Voilà un sujet de désaccord avec mes amis libéraux, et j’avais promis de détailler mes arguments. Leur position, tout à fait honorable et intéressante, consiste principalement à voir dans la TVA un impôt à la fois complexe à collecter, et surtout invisible ou indolore pour le citoyen, donc à la fois risqué de part les manipulations que cela permet et contraire à l’idée qu’il ne faut jamais oublier que l’impôt est un vol…
Ces arguments, pour recevables qu’ils sont, sont à mon sens contre-balancés par certains des avantages non négligeables de la TVA, y compris d’un point de vue libéral voire libertarien. Je reconnais toutefois que ces avantages ne prennent leur sens que dans l’hypothèse où la TVA est le seul impôt, hypothèse certes utopique, mais pas plus que la flat tax ou l’absence d’impôts voire d’État.

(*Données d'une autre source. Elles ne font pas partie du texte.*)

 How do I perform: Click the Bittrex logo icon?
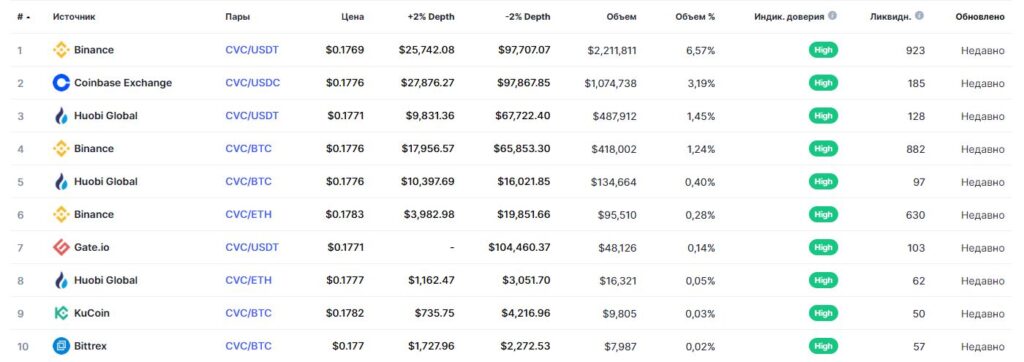coord(61,346)
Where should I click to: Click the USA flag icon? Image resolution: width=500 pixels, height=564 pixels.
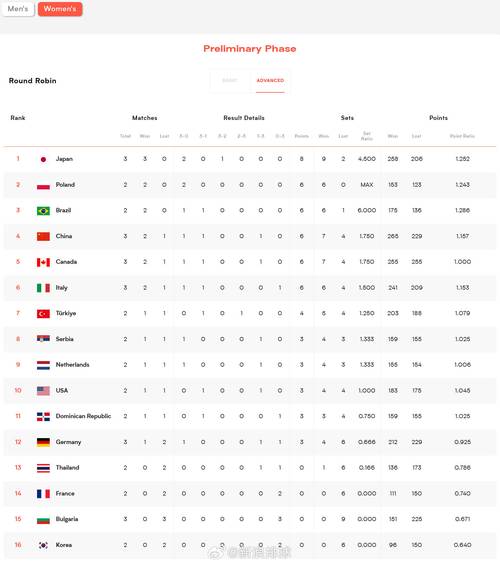pos(43,391)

Première chose, la TVA est une flat tax avec tous les avantages de la flat tax, mais s’imposant d’elle-même en ce que la progressivité dans ce domaine est tout simplement non-applicable. De plus, la TVA fait fi de la nationalité des biens échangés ou des acteurs de l’échange, puisqu’elle est liée à un territoire plutôt qu’à une nationalité, donc tout à fait cohérente avec l’emprise de l’État qu’elle finance.
Ensuite, l’échange étant par essence le reflet des préférences individuelles (ce que n’est pas le revenu), la TVA taxe les préférences et non sur la propriété (dont fait partie le revenu). La TVA est donc la seule traduction possible (sur un plan réaliste) de la notion de contribution volontaire chère aux libéraux. De fait, elle touche les deux côtés de l’échange: à la fois l’acheteur en faisant augmenter le prix, mais aussi le vendeur qui doit faire l’arbitrage entre prix et marge (car considérer que seul le vendeur supporte la TVA car c’est lui qui la paie à l’État est certes idiot, mais imaginer que l’acheteur la supporte seul car le vendeur la transfèrerait intégralement dans le prix est illusoire)
Bref, tout ça justifie à mon sens l’utilisation de la TVA comme seul impôt – on peut imaginer un partage du produit entre État central et collectivités territoriales, voire mieux, beaucoup mieux: avoir la mairie du lieu de l’échange comme destinataire du produit (et décidant du taux, vive la concurrence fiscale), charge à elle d’en reverser une partie aux instances supérieures si les citoyens l’estiment nécessaire… Bien entendu, cela nécessite une forte baisse des activités de l’État, car au niveau de dépenses actuels, on doit arriver à un taux à 60%… Car le taux de TVA moyen (dans le cas où seule la TVA s’applique) représente alors le taux de prélèvements obligatoires, le calcul étant identique. Mon espoir est que ce taux, énorme, agisse comme le meilleur des repoussoirs (contre une hausse) voire comme un incitatif à la baisse – car à ce niveau-là, le taux de transactions “au noir” va exploser.
Toutefois, je n’oublie pas l’accusation d’invisible malgré tout (même si un taux de 60% n’est à mon avis pas invisible…), mais je pense qu’on peut trouver un moyen de rendre ceci visible: afficher non plus les prix “bruts” (TTC) mais de les afficher en net (HT) avec le taux de TVA, sans faire le calcul, voire “forcer” une transaction séparée (genre vous payez une fois le prix net, puis vous payez la taxe…).
Mais surtout, je garde un argument pour la fin, car j’ai tendance à le considérer plus important que le reste: le principal avantage de la TVA tient justement à son mode de collecte, qui pose un intermédiaire entre l’État et l’individu, anonymise l’individu (ou du moins le réduit à son état-civil). En effet, avec la TVA comme impôt unique, l’État n’a plus à connaître les revenus d’un individu vu qu’il ne les taxe pas, et cela permet une évasion fiscale (via les transactions “au noir”) forte, et ça, c’est une avancée majeure, faisant (re)monter la protection de l’individu face à l’ingérence de l’Etat à un niveau élevé. Et à mes yeux, c’est un plus fondamental par-rapport à une flat tax sur les revenus des personnes.